- Economic Empowerment
- Eye Health
- Inclusive Education
In August 2022, founder Rupert Roniger handed over responsibility for Light for the World after 27 years at its helm. In nearly three decades, Light for the World has developed into an international development organization of over 250 employees, specializing in the fields of eye health and disability inclusion. Its programmes span several countries and focus on eye health, inclusive education and economic empowerment for people with disabilities.
”Together, we have reached close to 16 million people with disabilities and eye diseases, providing over 1.3 million eye surgeries and helping more than half a million children with disabilities access education, among other activities. We have strengthened health and education systems. We have made the voices of people with disabilities heard in their struggle for basic human rights and to build an inclusive society.”– Rupert Roniger, Founder of Light for the World
A heart for eye health
Light for the World saves eyesight in low-income countries. The development organization is best known for cataract surgeries. It carried out 42,551 cataract surgeries in 2021 alone, most of them in Ethiopia. To reach as many people as possible, Light for the World expands its eye care activities with local partners.
- Light for the World has strengthened local healthcare systems by setting up a network of large eye clinics and smaller drop-in centres to provide medical care in countries like Ethiopia, Burkina Faso and Mozambique. The organization has also established a regional eye care center in Beira, the capital of Mozambique. 20,000 eye examinations and more than 1,600 eye operations are performed in this centre every year.
- Light for the World trains local ophthalmologists, optometrists and health workers in Ethiopia, Burkina Faso, Mozambique and Uganda. Further required studies and training are developed in cooperation with local partners.
- Together with the Ministry of Health in Uganda, Light for the World has set up a nationwide system in order to prevent children from dropping out of school simply because they have poor eyesight (NIURE).
The importance of inclusive education
Education is a human right and is the basis for a self-determined future. In certain regions of the world, more than 40 percent of children with disabilities do not attend school. Light for the World believes in the potential of every child and aims to eliminate discrimination against children with disabilities and to make inclusive education possible. In 2021, Light for the World helped 9,631 children with disabilities attend school, primarily in Ethiopia and Burkina Faso.
- Light for the World has developed inclusive education programmes that serve as models for other actors in the sector in Ethiopia, Burkina Faso, Mozambique, and South Sudan.
- Transforming special schools, such as schools for the blind, into local knowledge centres brings countries closer to the goal of providing inclusive education for all children.
- Teachers receive training on how to teach inclusively, helping them provide daily support for children with disabilities.

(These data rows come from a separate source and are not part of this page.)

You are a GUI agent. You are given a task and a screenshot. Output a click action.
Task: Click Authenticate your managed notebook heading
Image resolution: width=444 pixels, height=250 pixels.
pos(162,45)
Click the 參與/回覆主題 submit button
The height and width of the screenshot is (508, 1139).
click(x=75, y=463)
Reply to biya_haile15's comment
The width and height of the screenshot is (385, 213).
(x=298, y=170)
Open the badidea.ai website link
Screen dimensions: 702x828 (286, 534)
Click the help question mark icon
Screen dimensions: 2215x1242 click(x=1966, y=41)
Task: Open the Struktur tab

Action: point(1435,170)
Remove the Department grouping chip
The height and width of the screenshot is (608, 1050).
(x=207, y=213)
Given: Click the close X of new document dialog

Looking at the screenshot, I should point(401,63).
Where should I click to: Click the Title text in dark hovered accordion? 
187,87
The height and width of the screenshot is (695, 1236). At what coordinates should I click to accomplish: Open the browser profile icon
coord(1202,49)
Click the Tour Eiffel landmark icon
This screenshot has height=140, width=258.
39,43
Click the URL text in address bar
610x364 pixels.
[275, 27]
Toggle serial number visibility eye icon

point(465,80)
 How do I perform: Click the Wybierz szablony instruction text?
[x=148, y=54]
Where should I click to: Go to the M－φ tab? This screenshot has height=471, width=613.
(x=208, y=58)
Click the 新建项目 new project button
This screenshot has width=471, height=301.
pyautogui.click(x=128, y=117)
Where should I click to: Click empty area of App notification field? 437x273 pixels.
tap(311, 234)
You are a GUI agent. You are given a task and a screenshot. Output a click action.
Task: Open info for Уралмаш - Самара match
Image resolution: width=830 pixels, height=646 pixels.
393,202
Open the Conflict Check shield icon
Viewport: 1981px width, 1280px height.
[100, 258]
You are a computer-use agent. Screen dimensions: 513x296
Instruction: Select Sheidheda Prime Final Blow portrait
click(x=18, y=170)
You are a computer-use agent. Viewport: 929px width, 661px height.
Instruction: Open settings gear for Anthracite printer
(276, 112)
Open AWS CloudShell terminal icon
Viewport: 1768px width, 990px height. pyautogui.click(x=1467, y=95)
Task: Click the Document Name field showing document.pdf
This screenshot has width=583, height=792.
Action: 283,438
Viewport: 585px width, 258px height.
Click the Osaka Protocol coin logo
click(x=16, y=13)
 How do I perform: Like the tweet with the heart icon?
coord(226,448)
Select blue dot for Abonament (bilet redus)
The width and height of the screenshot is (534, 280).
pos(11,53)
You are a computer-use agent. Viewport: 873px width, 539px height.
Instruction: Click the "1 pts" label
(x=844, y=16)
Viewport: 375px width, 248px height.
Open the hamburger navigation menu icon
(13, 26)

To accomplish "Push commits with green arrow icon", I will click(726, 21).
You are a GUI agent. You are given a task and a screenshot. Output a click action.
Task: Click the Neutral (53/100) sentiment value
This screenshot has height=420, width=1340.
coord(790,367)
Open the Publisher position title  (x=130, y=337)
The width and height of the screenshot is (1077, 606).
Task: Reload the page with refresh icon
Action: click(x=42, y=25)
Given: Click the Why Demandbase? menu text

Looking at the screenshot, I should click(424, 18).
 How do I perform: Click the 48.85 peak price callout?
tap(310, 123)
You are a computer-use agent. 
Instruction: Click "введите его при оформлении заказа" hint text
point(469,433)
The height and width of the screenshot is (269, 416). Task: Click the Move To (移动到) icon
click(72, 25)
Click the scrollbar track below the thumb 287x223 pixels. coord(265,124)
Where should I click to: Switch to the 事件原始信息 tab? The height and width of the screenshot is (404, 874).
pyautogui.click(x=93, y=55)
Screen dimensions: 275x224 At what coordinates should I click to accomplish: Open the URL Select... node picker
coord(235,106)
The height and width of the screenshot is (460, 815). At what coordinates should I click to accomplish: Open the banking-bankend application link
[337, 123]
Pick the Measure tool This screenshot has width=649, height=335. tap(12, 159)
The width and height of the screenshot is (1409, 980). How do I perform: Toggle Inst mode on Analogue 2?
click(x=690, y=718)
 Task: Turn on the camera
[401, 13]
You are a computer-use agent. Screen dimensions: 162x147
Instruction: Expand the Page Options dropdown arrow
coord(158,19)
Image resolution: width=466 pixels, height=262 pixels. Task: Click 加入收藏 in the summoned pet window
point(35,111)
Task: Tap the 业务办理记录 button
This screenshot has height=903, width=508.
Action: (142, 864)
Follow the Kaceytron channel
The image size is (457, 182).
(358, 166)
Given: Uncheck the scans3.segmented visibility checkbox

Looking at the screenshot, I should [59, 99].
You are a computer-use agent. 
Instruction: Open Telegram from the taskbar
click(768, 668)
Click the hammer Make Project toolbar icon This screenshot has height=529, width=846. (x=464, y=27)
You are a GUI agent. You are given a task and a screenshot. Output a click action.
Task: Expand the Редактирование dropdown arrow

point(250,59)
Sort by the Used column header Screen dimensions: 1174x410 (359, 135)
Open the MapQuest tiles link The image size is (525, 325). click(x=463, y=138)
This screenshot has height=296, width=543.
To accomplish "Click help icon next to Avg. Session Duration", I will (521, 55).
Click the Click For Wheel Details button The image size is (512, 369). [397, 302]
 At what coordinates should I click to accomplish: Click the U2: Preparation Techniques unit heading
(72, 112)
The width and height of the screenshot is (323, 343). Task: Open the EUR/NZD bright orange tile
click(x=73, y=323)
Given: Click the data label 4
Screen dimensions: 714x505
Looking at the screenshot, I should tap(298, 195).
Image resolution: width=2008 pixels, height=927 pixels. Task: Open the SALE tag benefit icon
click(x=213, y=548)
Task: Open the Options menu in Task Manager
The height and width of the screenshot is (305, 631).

Employment without barriers
Education and training, regardless of age, are the basis for employment. Light for the World takes a multifaceted approach so that all people can develop their potential. The organization builds capacity for successful (micro)entrepreneurship and supports people with disabilities entering the workforce. Light for the World also guides companies towards more inclusivity. In 2021, Light for the World provided economic support to 7,874 people with disabilities.
- Light for the World enables people with disabilities to access work and entrepreneurship so they can be financially independent. “Make 12,4 % work” is one of its successful initiatives in Uganda.
- Light for the World makes vocational training programs, such as “Young Africa” in Mozambique, accessible to everyone.
- Light for the World trains Inclusion Advisors to accompany companies towards becoming inclusive employers. After starting in Uganda, these teams are now also changing the working environments in Ethiopia, Burkina Faso, Mozambique and South Sudan.
”I am confident that the committed and highly professional team at Light for the World will carry on our work for people with disabilities. This work is still very much needed, to be able to live in an inclusive society. I remain connected to Light for the World and will support the organization in whatever capacity may be needed.”Rupert Roniger, Founder of Light for the World
Marion Lieser is now in charge of the international management of Light for the World and will continue its work towards enabling eye health services and empowering people with disabilities.